**What this task involves:** List each line of the data in which the string "label" appears.

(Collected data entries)

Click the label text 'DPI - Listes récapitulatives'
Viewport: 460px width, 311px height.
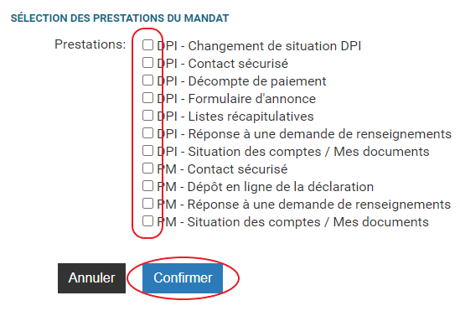tap(235, 117)
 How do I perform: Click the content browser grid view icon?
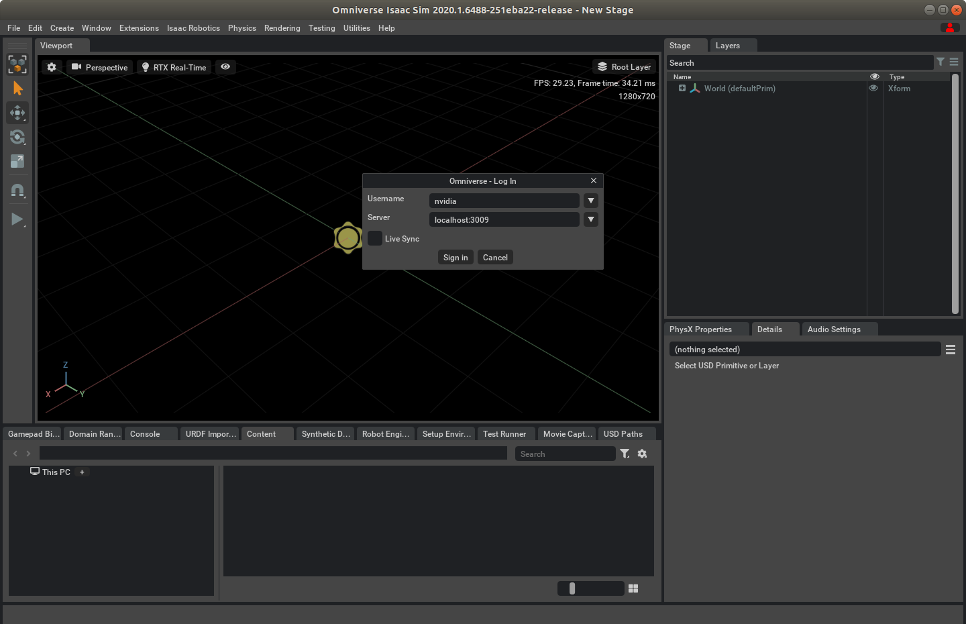click(633, 588)
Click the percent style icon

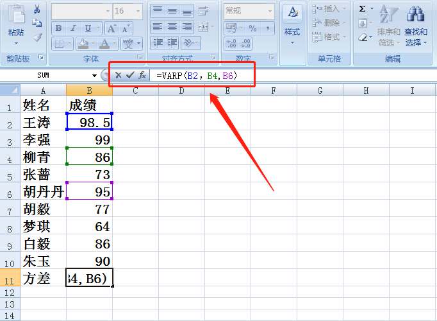252,28
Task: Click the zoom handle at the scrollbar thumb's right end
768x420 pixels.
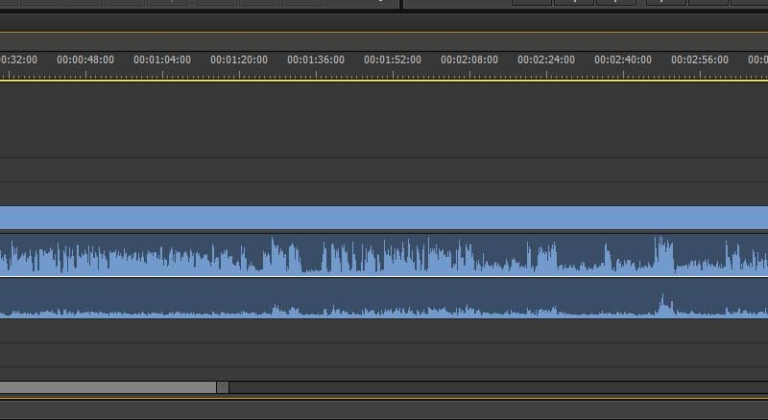Action: (223, 387)
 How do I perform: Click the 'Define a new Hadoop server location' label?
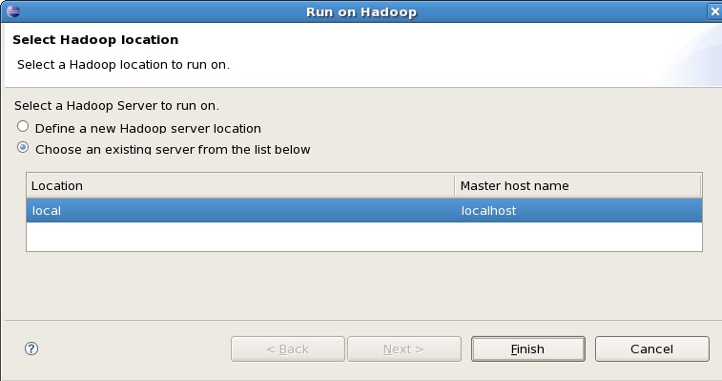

**Output of the task:**
Click the label text 'DPI - Listes récapitulatives'
 How do I perform: Click the 'Define a new Hadoop server location' label?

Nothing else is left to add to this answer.